APPROACH

Applied public-private research enabling osteoarthritis clinical headway

FACTS & FIGURES

Start Date
End Date
Call
IMI1 - Call 11
Grant agreement number
115770

Contributions
IMI Funding
7 500 000
EFPIA in kind
7 743 323
Other
3 161 425
Total Cost18 404 748

Summary

Some 9.6% of men and 18% of women over 60 suffer from osteoarthritis, and a quarter of those affected struggle to carry out ordinary daily activities. However, developing effective treatments for this debilitating condition is extremely challenging. The APPROACH project is creating a platform comprising data on over 10 000 patients and healthy people. The project team will use this data to identify groups of patients with similar profiles; these groups could respond well to specific treatments. This information will ultimately be used to identify patients who could take part in clinical trials of more personalised treatments for osteoarthritis.

The burden of the disease is increasing yet there is no cure

It is estimated that 9.6% of men and 18% of women over the age of 60 worldwide experience the debilitating symptoms of osteoarthritis. As people tend to live longer, and the population of people over 60 is increasing, cases of the disease are on the rise. Direct and indirect costs of osteoarthritis in the EU are already substantial: in the UK alone, total costs for adaptive aids and devices, medicines, surgery and time off work are estimated to be equivalent to 1% of the gross national product per year. The burden will be greatest in developing countries, where life expectancy is increasing and access to arthroplasty and joint replacement is not readily available. Furthermore, although there are a wide range of devices and palliative medicines available that can relieve pain and improve quality of life, there are currently no pharmaceutical products that can halt or reverse the onset of osteoarthritis.

Despite the large and growing burden of this disease, many pharmaceutical companies have reduced or altogether abandoned drug development. One of the problems is that there are currently no reliable ways of measuring whether a specific treatment is working or not. This is partly because the mechanisms which lead to the disease in different subgroups of patients are poorly understood. Moreover, although the current mind-set for treatment in this field is moving towards personalised medicine, there are no accepted methods of classifying the patients according to diagnosis methodology, prognosis and treatment plan. It is clear that a better understanding of the disease is urgently needed.

INPUT DATA =
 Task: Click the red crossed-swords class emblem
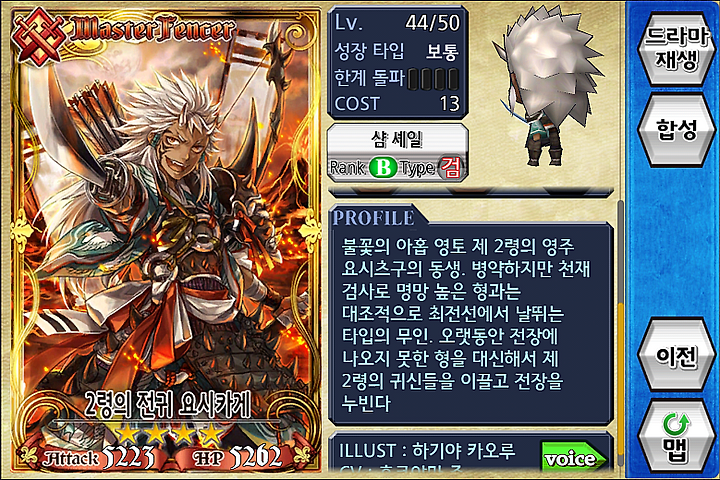point(39,36)
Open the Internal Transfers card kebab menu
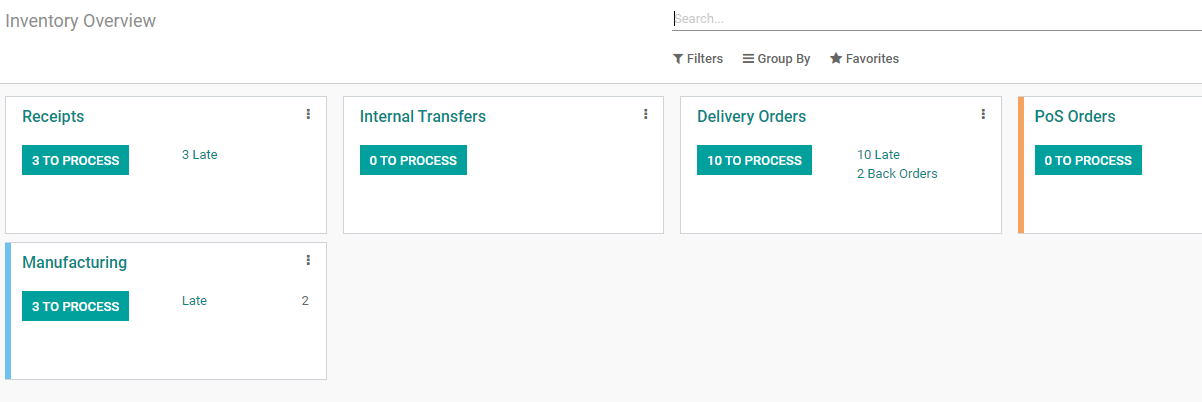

TASK PROMPT = In the page on the osteoarthritis research project, what share of the UK's gross national product per year are the total costs of osteoarthritis estimated to equal?

FINISHED TASK = About 1% of the gross national product per year.